Sticking my nose in the abortion debate

My "official" view use to be that abortions are morally wrong but not a serious enough "sin" to cause one much harm (karmically speaking if one thinks that way) except late term, and that the practical problems trying to make them illegal, along with the worse harms this can cause, is enough to say that the government should not involve itself.  For the most part government should not involve itself in personal moral decisions absent damn good reason to do so and then only if making the act illegal doesn't itself cause harm.  Abortion fails on both points.

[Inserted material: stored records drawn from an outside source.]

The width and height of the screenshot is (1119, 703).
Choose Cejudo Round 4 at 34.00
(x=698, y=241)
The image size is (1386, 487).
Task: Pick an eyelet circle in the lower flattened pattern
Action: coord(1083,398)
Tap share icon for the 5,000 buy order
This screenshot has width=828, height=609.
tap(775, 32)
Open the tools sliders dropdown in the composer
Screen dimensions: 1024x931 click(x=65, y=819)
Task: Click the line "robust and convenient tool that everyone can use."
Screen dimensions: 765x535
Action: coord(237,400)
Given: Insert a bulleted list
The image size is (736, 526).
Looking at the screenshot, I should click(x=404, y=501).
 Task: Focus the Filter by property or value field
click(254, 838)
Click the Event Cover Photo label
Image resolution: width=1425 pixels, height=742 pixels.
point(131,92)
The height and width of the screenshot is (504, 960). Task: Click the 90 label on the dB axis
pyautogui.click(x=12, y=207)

I have changed my mind.  I no longer think an abortion immoral.  There is no logical basis for such a conclusion that bears scrutiny.  To be sure sentient beings must be accorded all possible compassion, but that does not go so far as to say one should never eat meat, and, besides, a fetus is barely if at all sentient.  A human being does not become sentient for quite a while even after birth.

Of course this opens one up to the question of whether infanticide should be legal, and for the most part, with a few exceptions, the answer has to be no, for the legal issue of defining murder, not for moral reasons.

Pregnant women who, for whatever reason, do not want the child are under no moral obligation, in my view, to carry it, and should not be told otherwise.  Part of the psychological harm done to girls who do have abortions are people's judgmentalism, which is misplaced and harmful.

In fact, I think girls having abortions, if they are to receive counseling, should not be to try to change their minds.  Such things should be illegal and open the person doing them to tort liability.  Instead, any counseling should be to the effect that it is not immoral, along with perhaps some training in contraception techniques.